▶ **What the task requires**
Could you restate every record below word for word?

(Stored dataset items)
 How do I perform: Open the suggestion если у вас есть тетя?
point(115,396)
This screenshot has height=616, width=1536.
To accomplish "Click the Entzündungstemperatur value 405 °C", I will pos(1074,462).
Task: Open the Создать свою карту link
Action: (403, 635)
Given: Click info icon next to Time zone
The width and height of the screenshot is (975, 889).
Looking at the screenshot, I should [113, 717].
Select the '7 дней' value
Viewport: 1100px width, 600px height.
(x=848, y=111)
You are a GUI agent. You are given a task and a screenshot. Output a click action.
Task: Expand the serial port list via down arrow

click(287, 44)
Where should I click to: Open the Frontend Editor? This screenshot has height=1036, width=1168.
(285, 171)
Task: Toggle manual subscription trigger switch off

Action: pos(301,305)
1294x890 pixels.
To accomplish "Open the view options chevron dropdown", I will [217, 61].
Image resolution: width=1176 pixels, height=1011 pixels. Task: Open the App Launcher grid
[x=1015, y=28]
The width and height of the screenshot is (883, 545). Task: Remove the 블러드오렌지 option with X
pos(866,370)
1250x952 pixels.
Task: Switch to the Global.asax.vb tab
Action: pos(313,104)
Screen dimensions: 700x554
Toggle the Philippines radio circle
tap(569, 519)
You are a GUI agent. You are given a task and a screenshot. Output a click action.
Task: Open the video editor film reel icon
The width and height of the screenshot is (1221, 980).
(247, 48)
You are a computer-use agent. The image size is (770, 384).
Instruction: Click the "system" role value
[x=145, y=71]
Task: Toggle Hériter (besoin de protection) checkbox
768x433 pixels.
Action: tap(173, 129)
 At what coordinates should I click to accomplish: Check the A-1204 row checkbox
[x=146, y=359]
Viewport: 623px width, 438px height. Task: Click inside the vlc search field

▶ **Task answer**
 How do I perform: Open the suggestion если у вас есть тетя?
point(115,396)
This screenshot has height=616, width=1536.
To accomplish "Click the Entzündungstemperatur value 405 °C", I will pos(1074,462).
Task: Open the Создать свою карту link
Action: (403, 635)
Given: Click info icon next to Time zone
The width and height of the screenshot is (975, 889).
Looking at the screenshot, I should [113, 717].
Select the '7 дней' value
Viewport: 1100px width, 600px height.
(x=848, y=111)
You are a GUI agent. You are given a task and a screenshot. Output a click action.
Task: Expand the serial port list via down arrow

click(287, 44)
Where should I click to: Open the Frontend Editor? This screenshot has height=1036, width=1168.
(285, 171)
Task: Toggle manual subscription trigger switch off

Action: pos(301,305)
1294x890 pixels.
To accomplish "Open the view options chevron dropdown", I will [217, 61].
Image resolution: width=1176 pixels, height=1011 pixels. Task: Open the App Launcher grid
[x=1015, y=28]
The width and height of the screenshot is (883, 545). Task: Remove the 블러드오렌지 option with X
pos(866,370)
1250x952 pixels.
Task: Switch to the Global.asax.vb tab
Action: pos(313,104)
Screen dimensions: 700x554
Toggle the Philippines radio circle
tap(569, 519)
You are a GUI agent. You are given a task and a screenshot. Output a click action.
Task: Open the video editor film reel icon
The width and height of the screenshot is (1221, 980).
(247, 48)
You are a computer-use agent. The image size is (770, 384).
Instruction: Click the "system" role value
[x=145, y=71]
Task: Toggle Hériter (besoin de protection) checkbox
768x433 pixels.
Action: tap(173, 129)
 At what coordinates should I click to accomplish: Check the A-1204 row checkbox
[x=146, y=359]
Viewport: 623px width, 438px height. Task: Click inside the vlc search field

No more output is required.